WHAT NEEDS TO BE DONE
Copy the entries word for word. Keep the pictures out.

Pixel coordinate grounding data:
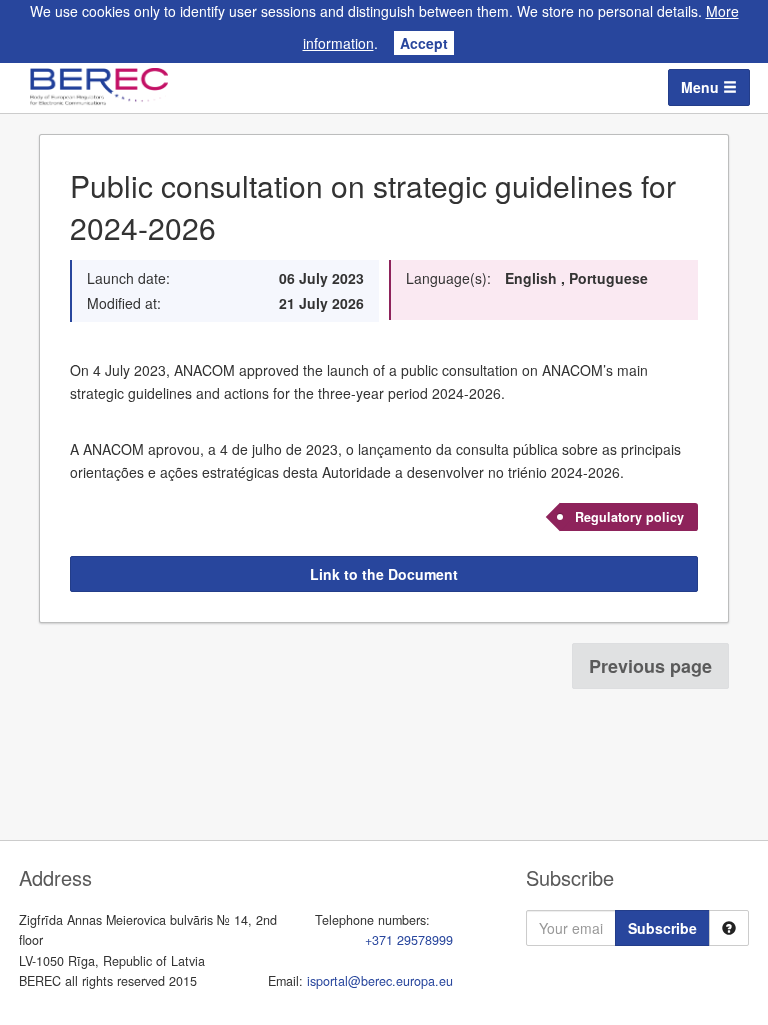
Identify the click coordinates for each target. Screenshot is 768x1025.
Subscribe (662, 928)
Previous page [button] (650, 666)
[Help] (729, 928)
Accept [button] (424, 43)
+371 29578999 (409, 940)
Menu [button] (702, 87)
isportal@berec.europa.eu (380, 981)
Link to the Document (384, 574)
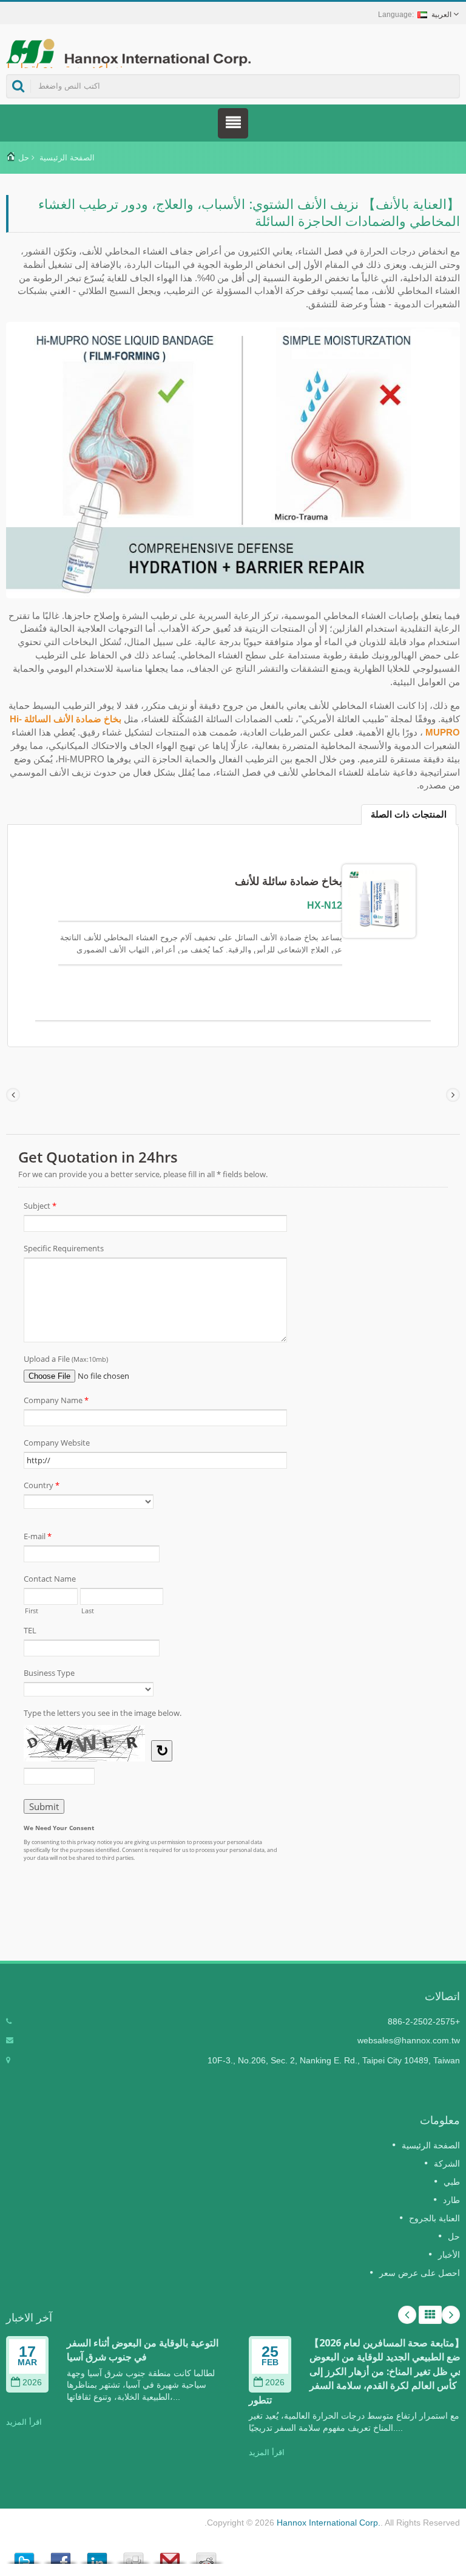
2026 (32, 2382)
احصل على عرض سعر (419, 2273)
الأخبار (449, 2255)
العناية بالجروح (434, 2218)
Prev (407, 2315)
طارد (451, 2200)
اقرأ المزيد (24, 2422)
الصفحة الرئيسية (67, 157)
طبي (452, 2182)
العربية (441, 14)
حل (23, 157)
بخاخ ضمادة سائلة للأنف (288, 880)
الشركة (447, 2163)
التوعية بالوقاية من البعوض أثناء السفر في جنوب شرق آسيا (142, 2349)
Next (451, 2315)
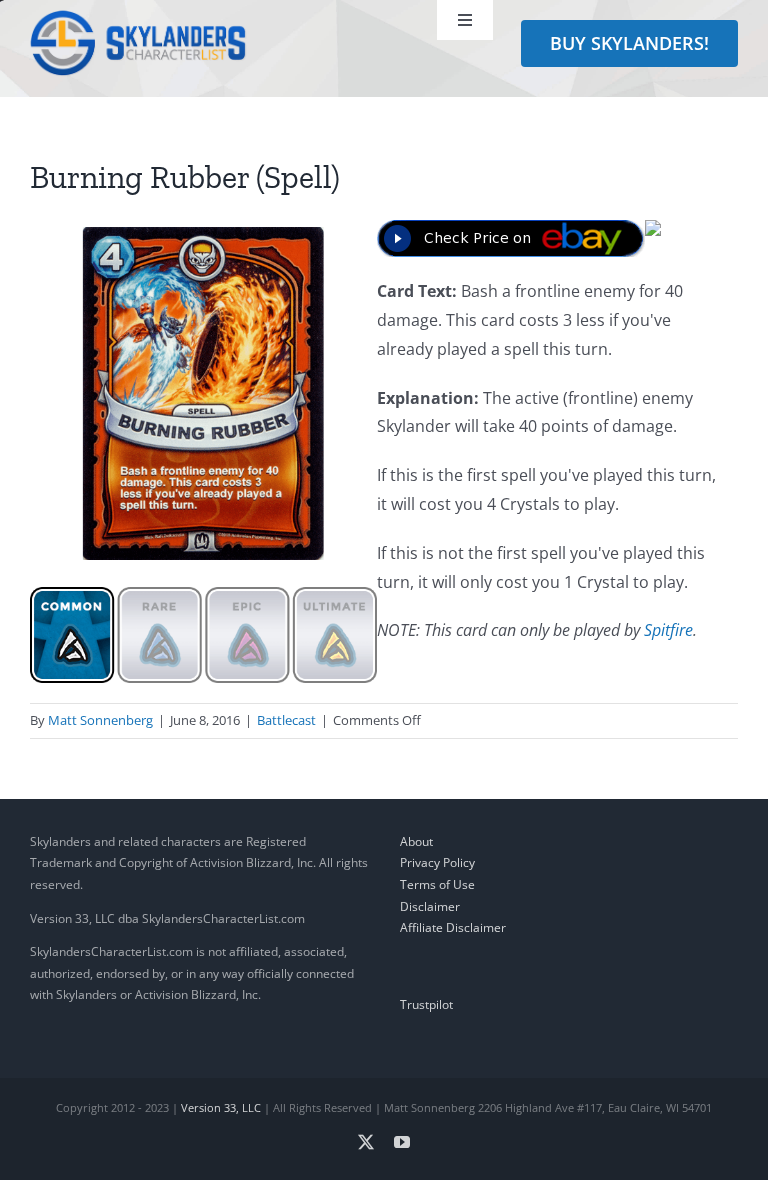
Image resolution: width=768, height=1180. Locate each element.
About (416, 841)
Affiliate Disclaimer (453, 927)
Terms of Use (437, 884)
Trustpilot (426, 1004)
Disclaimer (430, 906)
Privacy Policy (437, 862)
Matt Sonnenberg (100, 720)
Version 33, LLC (221, 1107)
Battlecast (286, 720)
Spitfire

RESPONSE
Identify the click coordinates for each target. Screenshot is 768x1025.
Subscribe (662, 928)
Previous page [button] (650, 666)
[Help] (729, 928)
Accept [button] (424, 43)
+371 29578999 (409, 940)
Menu [button] (702, 87)
isportal@berec.europa.eu (380, 981)
Link to the Document (384, 574)
2026 (32, 2382)
احصل على عرض سعر (419, 2273)
الأخبار (449, 2255)
العناية بالجروح (434, 2218)
Prev (407, 2315)
طارد (451, 2200)
اقرأ المزيد (24, 2422)
الصفحة الرئيسية (67, 157)
طبي (452, 2182)
العربية (441, 14)
حل (23, 157)
بخاخ ضمادة سائلة للأنف (288, 880)
الشركة (447, 2163)
التوعية بالوقاية من البعوض أثناء السفر في جنوب شرق آسيا (142, 2349)
Next (451, 2315)
Image resolution: width=768, height=1180. Locate each element.
About (416, 841)
Affiliate Disclaimer (453, 927)
Terms of Use (437, 884)
Trustpilot (426, 1004)
Disclaimer (430, 906)
Privacy Policy (437, 862)
Matt Sonnenberg (100, 720)
Version 33, LLC (221, 1107)
Battlecast (286, 720)
Spitfire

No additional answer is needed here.